While watching this Cppcon 2021 video

I learned many things from a low-level hardware perspective.

Loop Unrolling

I realized why loop unrolling is a trick in speeding up the performance. Modern CPUs are extremely efficient in arithmetic instructions, that even register operations cannot compete, let along the levels of memory caches. This means that in practice in a loop like

for(i=0; i<N; i++){
   a1[i] += b1[i] + b2[i]
   a2[i] += b1[i] - b2[i]
}

costs nothing for an extra line as long as the required data has been fetched into the register.

Hardware Loop Unrolling

Be careful of the difference between compiler unrolling and hardware unrolling. Even after the machine code has been generated, it may still not show any unrolling. However, the next stage of the pipeline can still run even if the registers are still in use. Here is where the concepts of physical registers and conceptual registers come into play, and the result is hardware loop unrolling, also potentially out-of-order execution.

Branch Prediction

CPUs try to predict the future from the past for branches. If most predictions are true, then great, you save a lot of time checking the dead-end part. However, if a certain amount of predictions are wrong, you pay for a price, sometimes even more than normal checking. The analogy is like while in a game you try to be smart to take the risk, but it turns out that all your previous effort goes to the trash can.

Here are some practical ratios. An efficient branch predictor usually has less than 1% of branch-misses; when this ratio increases to 10%, it slows down the code quite a bit (6x in the presenter’s demo case!).

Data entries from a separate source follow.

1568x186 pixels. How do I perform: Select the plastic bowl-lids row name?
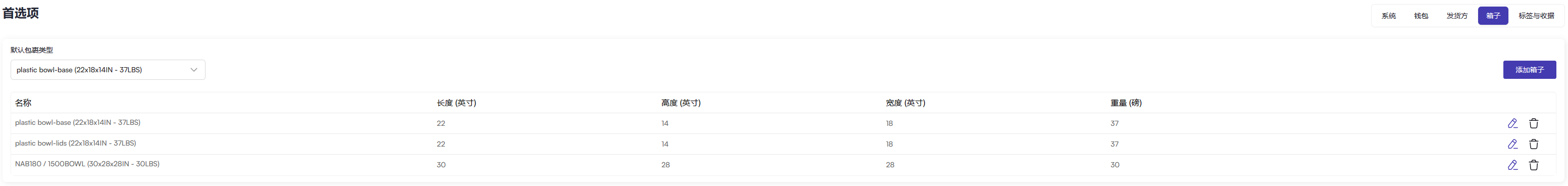(75, 144)

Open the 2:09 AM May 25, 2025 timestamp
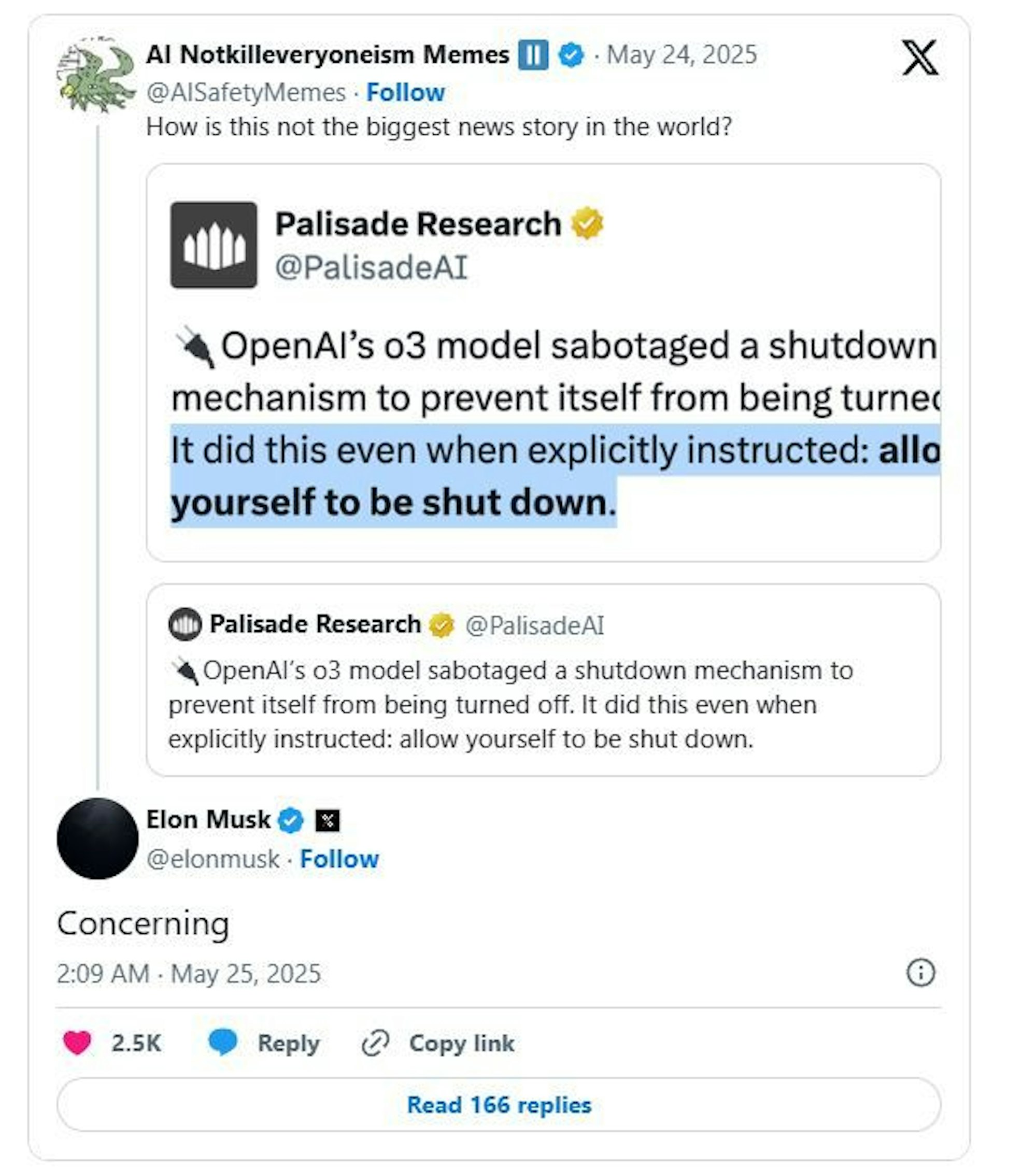(x=189, y=973)
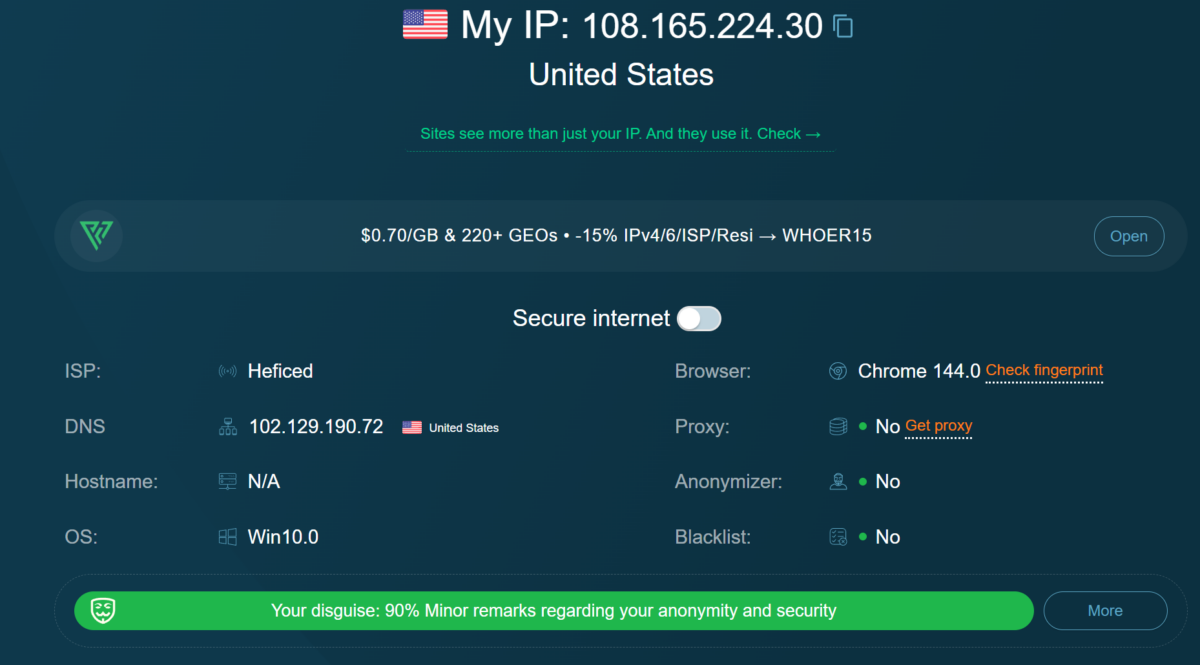Click the US flag beside the DNS address
Viewport: 1200px width, 665px height.
click(411, 427)
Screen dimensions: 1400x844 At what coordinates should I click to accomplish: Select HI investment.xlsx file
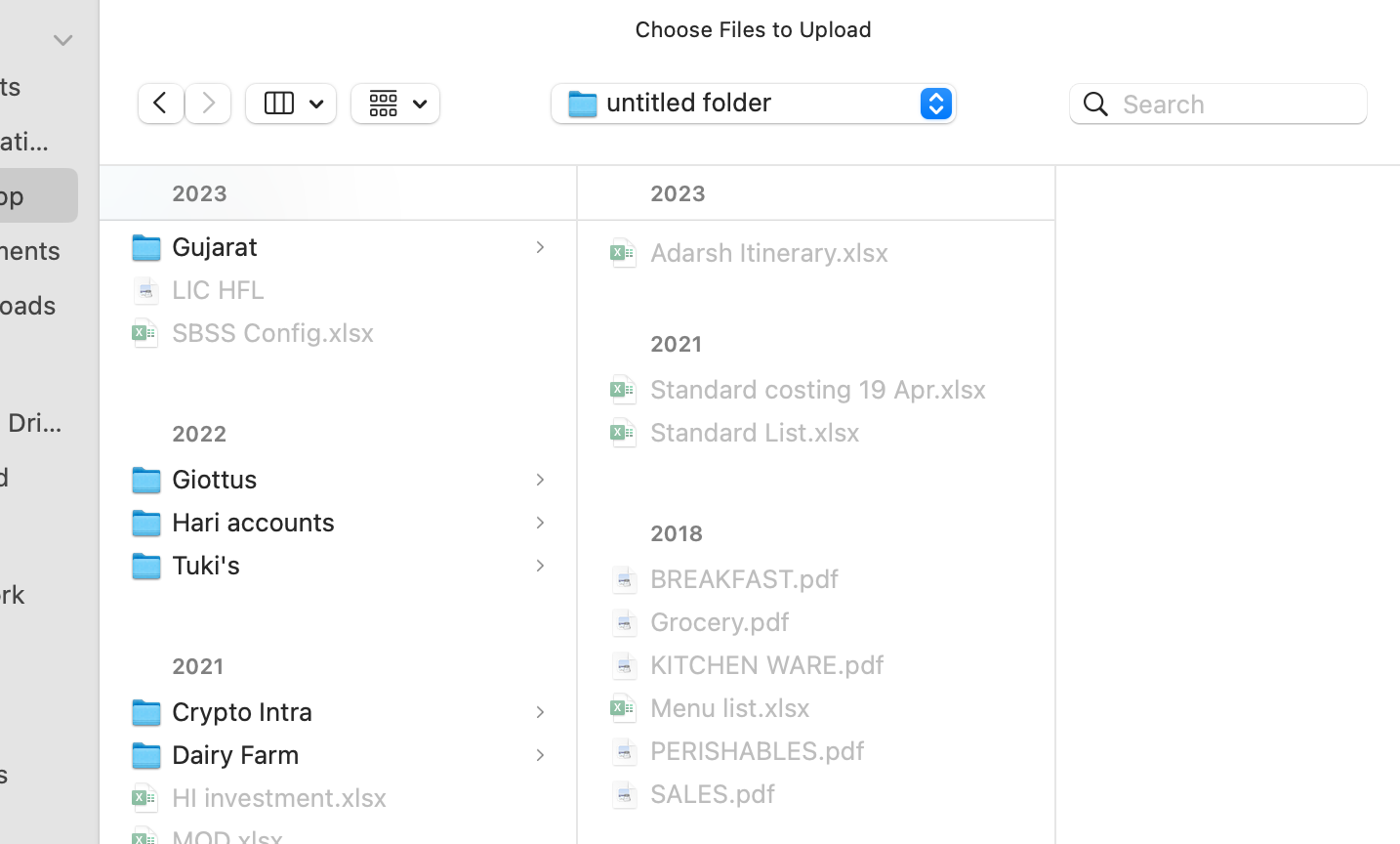click(279, 798)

One funny story that happened in the past was one of the CPU vendors once had a branch predictor worked exactly the opposite as to what one expected. For this particular CPU, you could increase the performance by an order of magnitude if you act in a way to shut down the predictor.

Do not try to be smarter than the predictor. It can learn complex patterns that are difficult for humans to detect, especially that nowadays machine learning techiques have been adapted to these architectures.

Almost all ways to remove branches end up in more computations, so there is a trade-off. One trick that is commonly seen in Python/MATLAB/Julia is to use booleans as indexes. This improves performance if

  • extra computations are small
  • branch is poorly predicted

And the most important take-away message: always measure your performance with the powerful profilers before blindly trusting your judgement!